Сейла осталась возле дома. Она смотрела вслед сыну, и сердце её стыло. Не выдержала, кинулась за ним.
Обняла обернувшегося Таура и благословила срывающимся голосом:
– Да благословят тебя боги, сынок! Да уберегут от того, что нельзя исправить!
В глазах мужчины была ночь, но ответил он ровно:
– Хранят тебя боги, мама. Не плачь, не на войну еду.
И ушёл, через минуту показавшись из дверей конюшни с Гуком.
– Скажешь Карко, чтобы забрал коня, оставлю у Шена.
Он вскочил в седло и уехал, а мать всё смотрела вслед.
Обрадуется ли Илис, что он снова уехал, или будет думать, что Таур сбежал, натворив дел, в надежде, что за время, пока его не будет, обида притупится?
Сейла присела на камень, глубоко вздохнула, чтобы прогнать слёзы. Воздуха не хватало. Ох уж эти мужчины! Отец Таура, Марий Керт, так ухаживал за ней, отвадил всех парней. Женился, и первое время на руках её носил. Счастлив был, когда Сейла принесла ему наследника. Таур был единственным их ребёнком. Рожая его, женщина едва не умерла – слишком крупный плод, а она тогда была совсем тростинкой, такой, как Илис.
Когда всё изменилось? Почему подрастающий сын всё чаще становился свидетелем их ссор, властности Мария, граничащей с грубым желанием подчинить жену во всём, сделать её своей безмолвной тенью?
Сына Марий воспитывал по-мужски. Крепкий Таур быстро стал среди сверстников первым. Он лучше всех стрелял и метал нож, да и в битвах на кругу мало кто мог устоять против его кулаков. Даже парни постарше остерегались его задевать.

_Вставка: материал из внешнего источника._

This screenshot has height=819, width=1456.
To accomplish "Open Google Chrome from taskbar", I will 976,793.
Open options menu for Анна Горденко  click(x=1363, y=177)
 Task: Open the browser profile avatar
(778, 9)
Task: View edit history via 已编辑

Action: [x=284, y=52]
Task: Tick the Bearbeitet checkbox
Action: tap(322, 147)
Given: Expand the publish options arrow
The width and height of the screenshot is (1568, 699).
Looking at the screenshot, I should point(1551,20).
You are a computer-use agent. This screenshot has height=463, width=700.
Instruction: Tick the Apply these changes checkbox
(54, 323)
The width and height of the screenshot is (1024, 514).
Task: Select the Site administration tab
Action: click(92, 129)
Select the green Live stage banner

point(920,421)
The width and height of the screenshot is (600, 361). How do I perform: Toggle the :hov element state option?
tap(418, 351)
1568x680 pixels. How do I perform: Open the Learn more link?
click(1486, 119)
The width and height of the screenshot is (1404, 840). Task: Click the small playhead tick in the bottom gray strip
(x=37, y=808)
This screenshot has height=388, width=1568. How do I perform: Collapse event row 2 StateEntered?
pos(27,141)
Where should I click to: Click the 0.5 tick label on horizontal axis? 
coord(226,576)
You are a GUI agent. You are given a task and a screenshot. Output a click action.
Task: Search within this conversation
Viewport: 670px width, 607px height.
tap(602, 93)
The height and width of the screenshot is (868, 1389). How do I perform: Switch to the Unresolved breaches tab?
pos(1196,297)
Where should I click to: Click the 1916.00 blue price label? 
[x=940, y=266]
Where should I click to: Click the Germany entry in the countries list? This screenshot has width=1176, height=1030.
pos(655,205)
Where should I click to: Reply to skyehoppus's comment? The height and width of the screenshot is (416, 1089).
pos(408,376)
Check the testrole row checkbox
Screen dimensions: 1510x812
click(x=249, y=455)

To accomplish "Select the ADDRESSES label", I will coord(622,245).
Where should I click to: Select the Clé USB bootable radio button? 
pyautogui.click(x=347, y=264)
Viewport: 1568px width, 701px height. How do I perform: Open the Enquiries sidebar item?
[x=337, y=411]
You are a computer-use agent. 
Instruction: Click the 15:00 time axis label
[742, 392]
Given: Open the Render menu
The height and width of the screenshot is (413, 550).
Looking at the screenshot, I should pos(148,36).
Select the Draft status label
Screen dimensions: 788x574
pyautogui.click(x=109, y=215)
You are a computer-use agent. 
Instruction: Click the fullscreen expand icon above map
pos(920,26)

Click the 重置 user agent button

С отцом он сходил и в первое своё плавание. Вернулся повзрослевшим, став ещё уверенней, и как-то сразу отдалился от матери. Хоть и не рассказывал ей ни о чём, по особому горделивому взгляду, по усмешкам, которыми иногда обменивался с отцом, когда тот рассказывал о чужбине, Сейла поняла, что сын стал мужчиной.